## What to work on
The answer must be an exact copy of all the data below.

## Records for this exercise
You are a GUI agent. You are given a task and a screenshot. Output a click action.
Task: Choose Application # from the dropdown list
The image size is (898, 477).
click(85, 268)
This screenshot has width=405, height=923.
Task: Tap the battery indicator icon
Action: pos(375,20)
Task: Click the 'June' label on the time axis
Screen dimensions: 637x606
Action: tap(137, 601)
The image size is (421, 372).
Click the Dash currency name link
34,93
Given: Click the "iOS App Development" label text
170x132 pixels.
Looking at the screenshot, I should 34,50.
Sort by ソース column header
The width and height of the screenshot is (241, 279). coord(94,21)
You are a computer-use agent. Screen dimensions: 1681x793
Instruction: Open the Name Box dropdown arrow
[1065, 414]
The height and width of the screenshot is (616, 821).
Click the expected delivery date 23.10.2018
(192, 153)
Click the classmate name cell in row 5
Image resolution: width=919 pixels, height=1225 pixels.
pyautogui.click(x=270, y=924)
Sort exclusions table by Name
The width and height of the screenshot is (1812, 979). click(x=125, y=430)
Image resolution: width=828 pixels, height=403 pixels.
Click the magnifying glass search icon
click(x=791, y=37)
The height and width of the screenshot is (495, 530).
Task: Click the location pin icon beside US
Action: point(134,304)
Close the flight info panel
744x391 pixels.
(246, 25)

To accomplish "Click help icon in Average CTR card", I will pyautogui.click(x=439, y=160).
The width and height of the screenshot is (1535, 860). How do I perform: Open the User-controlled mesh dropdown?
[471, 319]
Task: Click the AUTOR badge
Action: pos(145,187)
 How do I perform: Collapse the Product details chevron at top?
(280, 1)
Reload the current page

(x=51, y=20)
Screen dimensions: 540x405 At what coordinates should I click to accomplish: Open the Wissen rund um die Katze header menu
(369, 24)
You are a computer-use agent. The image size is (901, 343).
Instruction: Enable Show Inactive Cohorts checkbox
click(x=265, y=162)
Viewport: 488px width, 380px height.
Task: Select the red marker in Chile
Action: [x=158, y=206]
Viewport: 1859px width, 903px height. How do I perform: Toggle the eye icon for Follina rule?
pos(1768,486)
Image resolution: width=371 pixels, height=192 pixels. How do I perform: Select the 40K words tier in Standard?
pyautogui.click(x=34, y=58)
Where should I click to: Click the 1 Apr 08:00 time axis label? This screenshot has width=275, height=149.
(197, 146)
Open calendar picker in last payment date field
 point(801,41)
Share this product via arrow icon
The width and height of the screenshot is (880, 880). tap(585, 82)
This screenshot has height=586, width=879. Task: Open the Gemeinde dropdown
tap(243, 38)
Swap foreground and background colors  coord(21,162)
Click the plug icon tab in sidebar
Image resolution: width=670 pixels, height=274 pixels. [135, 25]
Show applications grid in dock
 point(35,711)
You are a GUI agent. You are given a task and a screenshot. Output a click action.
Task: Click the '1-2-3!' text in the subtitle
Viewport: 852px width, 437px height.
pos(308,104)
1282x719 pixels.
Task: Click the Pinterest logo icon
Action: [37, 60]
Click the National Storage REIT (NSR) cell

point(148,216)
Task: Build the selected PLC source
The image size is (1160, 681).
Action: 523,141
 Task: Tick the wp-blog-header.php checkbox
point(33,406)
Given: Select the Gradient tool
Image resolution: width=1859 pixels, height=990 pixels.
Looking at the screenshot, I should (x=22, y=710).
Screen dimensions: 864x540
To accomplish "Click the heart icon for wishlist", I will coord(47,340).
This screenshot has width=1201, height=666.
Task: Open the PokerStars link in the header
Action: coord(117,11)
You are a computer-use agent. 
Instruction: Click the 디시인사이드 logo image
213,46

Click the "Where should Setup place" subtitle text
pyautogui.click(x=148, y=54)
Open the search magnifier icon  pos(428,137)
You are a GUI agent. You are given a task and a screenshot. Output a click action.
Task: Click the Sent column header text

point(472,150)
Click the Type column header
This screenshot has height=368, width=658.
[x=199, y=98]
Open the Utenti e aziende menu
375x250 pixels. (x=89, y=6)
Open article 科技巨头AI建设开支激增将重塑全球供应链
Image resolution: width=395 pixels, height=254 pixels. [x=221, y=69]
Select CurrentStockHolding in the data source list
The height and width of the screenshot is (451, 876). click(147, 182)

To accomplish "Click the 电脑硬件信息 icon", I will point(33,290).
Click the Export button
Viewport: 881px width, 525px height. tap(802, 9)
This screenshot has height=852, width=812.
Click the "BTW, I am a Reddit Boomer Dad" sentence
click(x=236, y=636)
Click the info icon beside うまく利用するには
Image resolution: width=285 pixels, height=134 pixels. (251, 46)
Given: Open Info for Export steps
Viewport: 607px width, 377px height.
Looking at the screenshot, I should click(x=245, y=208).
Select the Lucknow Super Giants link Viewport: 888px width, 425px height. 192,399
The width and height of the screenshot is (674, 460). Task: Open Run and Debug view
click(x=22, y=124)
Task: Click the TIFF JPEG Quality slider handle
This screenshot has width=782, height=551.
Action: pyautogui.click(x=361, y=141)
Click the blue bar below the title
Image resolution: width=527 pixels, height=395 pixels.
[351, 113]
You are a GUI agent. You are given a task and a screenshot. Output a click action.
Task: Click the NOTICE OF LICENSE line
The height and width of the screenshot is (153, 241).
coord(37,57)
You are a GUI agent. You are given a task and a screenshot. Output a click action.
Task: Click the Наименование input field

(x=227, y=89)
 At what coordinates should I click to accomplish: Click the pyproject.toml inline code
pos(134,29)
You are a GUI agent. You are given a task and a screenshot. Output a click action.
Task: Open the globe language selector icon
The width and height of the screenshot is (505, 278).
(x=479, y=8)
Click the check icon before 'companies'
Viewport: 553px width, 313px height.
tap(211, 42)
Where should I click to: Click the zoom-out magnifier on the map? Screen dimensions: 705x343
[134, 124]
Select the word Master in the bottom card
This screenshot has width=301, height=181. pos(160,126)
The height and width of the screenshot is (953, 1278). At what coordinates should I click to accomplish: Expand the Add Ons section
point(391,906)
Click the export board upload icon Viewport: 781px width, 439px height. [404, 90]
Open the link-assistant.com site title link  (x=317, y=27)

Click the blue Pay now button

## Solution to the problem
You are a GUI agent. You are given a task and a screenshot. Output a click action.
Task: Choose Application # from the dropdown list
The image size is (898, 477).
click(85, 268)
This screenshot has width=405, height=923.
Task: Tap the battery indicator icon
Action: pos(375,20)
Task: Click the 'June' label on the time axis
Screen dimensions: 637x606
Action: tap(137, 601)
The image size is (421, 372).
Click the Dash currency name link
34,93
Given: Click the "iOS App Development" label text
170x132 pixels.
Looking at the screenshot, I should 34,50.
Sort by ソース column header
The width and height of the screenshot is (241, 279). coord(94,21)
You are a computer-use agent. Screen dimensions: 1681x793
Instruction: Open the Name Box dropdown arrow
[1065, 414]
The height and width of the screenshot is (616, 821).
Click the expected delivery date 23.10.2018
(192, 153)
Click the classmate name cell in row 5
Image resolution: width=919 pixels, height=1225 pixels.
pyautogui.click(x=270, y=924)
Sort exclusions table by Name
The width and height of the screenshot is (1812, 979). click(x=125, y=430)
Image resolution: width=828 pixels, height=403 pixels.
Click the magnifying glass search icon
click(x=791, y=37)
The height and width of the screenshot is (495, 530).
Task: Click the location pin icon beside US
Action: point(134,304)
Close the flight info panel
744x391 pixels.
(246, 25)

To accomplish "Click help icon in Average CTR card", I will pyautogui.click(x=439, y=160).
The width and height of the screenshot is (1535, 860). How do I perform: Open the User-controlled mesh dropdown?
[471, 319]
Task: Click the AUTOR badge
Action: pos(145,187)
 How do I perform: Collapse the Product details chevron at top?
(280, 1)
Reload the current page

(x=51, y=20)
Screen dimensions: 540x405 At what coordinates should I click to accomplish: Open the Wissen rund um die Katze header menu
(369, 24)
You are a computer-use agent. The image size is (901, 343).
Instruction: Enable Show Inactive Cohorts checkbox
click(x=265, y=162)
Viewport: 488px width, 380px height.
Task: Select the red marker in Chile
Action: [x=158, y=206]
Viewport: 1859px width, 903px height. How do I perform: Toggle the eye icon for Follina rule?
pos(1768,486)
Image resolution: width=371 pixels, height=192 pixels. How do I perform: Select the 40K words tier in Standard?
pyautogui.click(x=34, y=58)
Where should I click to: Click the 1 Apr 08:00 time axis label? This screenshot has width=275, height=149.
(197, 146)
Open calendar picker in last payment date field
 point(801,41)
Share this product via arrow icon
The width and height of the screenshot is (880, 880). tap(585, 82)
This screenshot has height=586, width=879. Task: Open the Gemeinde dropdown
tap(243, 38)
Swap foreground and background colors  coord(21,162)
Click the plug icon tab in sidebar
Image resolution: width=670 pixels, height=274 pixels. [135, 25]
Show applications grid in dock
 point(35,711)
You are a GUI agent. You are given a task and a screenshot. Output a click action.
Task: Click the '1-2-3!' text in the subtitle
Viewport: 852px width, 437px height.
pos(308,104)
1282x719 pixels.
Task: Click the Pinterest logo icon
Action: [37, 60]
Click the National Storage REIT (NSR) cell

point(148,216)
Task: Build the selected PLC source
The image size is (1160, 681).
Action: 523,141
 Task: Tick the wp-blog-header.php checkbox
point(33,406)
Given: Select the Gradient tool
Image resolution: width=1859 pixels, height=990 pixels.
Looking at the screenshot, I should (x=22, y=710).
Screen dimensions: 864x540
To accomplish "Click the heart icon for wishlist", I will coord(47,340).
This screenshot has width=1201, height=666.
Task: Open the PokerStars link in the header
Action: coord(117,11)
You are a computer-use agent. 
Instruction: Click the 디시인사이드 logo image
213,46

Click the "Where should Setup place" subtitle text
pyautogui.click(x=148, y=54)
Open the search magnifier icon  pos(428,137)
You are a GUI agent. You are given a task and a screenshot. Output a click action.
Task: Click the Sent column header text

point(472,150)
Click the Type column header
This screenshot has height=368, width=658.
[x=199, y=98]
Open the Utenti e aziende menu
375x250 pixels. (x=89, y=6)
Open article 科技巨头AI建设开支激增将重塑全球供应链
Image resolution: width=395 pixels, height=254 pixels. [x=221, y=69]
Select CurrentStockHolding in the data source list
The height and width of the screenshot is (451, 876). click(147, 182)

To accomplish "Click the 电脑硬件信息 icon", I will point(33,290).
Click the Export button
Viewport: 881px width, 525px height. tap(802, 9)
This screenshot has height=852, width=812.
Click the "BTW, I am a Reddit Boomer Dad" sentence
click(x=236, y=636)
Click the info icon beside うまく利用するには
Image resolution: width=285 pixels, height=134 pixels. (251, 46)
Given: Open Info for Export steps
Viewport: 607px width, 377px height.
Looking at the screenshot, I should click(x=245, y=208).
Select the Lucknow Super Giants link Viewport: 888px width, 425px height. 192,399
The width and height of the screenshot is (674, 460). Task: Open Run and Debug view
click(x=22, y=124)
Task: Click the TIFF JPEG Quality slider handle
This screenshot has width=782, height=551.
Action: pyautogui.click(x=361, y=141)
Click the blue bar below the title
Image resolution: width=527 pixels, height=395 pixels.
[351, 113]
You are a GUI agent. You are given a task and a screenshot. Output a click action.
Task: Click the NOTICE OF LICENSE line
The height and width of the screenshot is (153, 241).
coord(37,57)
You are a GUI agent. You are given a task and a screenshot. Output a click action.
Task: Click the Наименование input field

(x=227, y=89)
 At what coordinates should I click to accomplish: Click the pyproject.toml inline code
pos(134,29)
You are a GUI agent. You are given a task and a screenshot. Output a click action.
Task: Open the globe language selector icon
The width and height of the screenshot is (505, 278).
(x=479, y=8)
Click the check icon before 'companies'
Viewport: 553px width, 313px height.
tap(211, 42)
Where should I click to: Click the zoom-out magnifier on the map? Screen dimensions: 705x343
[134, 124]
Select the word Master in the bottom card
This screenshot has width=301, height=181. pos(160,126)
The height and width of the screenshot is (953, 1278). At what coordinates should I click to accomplish: Expand the Add Ons section
point(391,906)
Click the export board upload icon Viewport: 781px width, 439px height. [404, 90]
Open the link-assistant.com site title link  (x=317, y=27)

Click the blue Pay now button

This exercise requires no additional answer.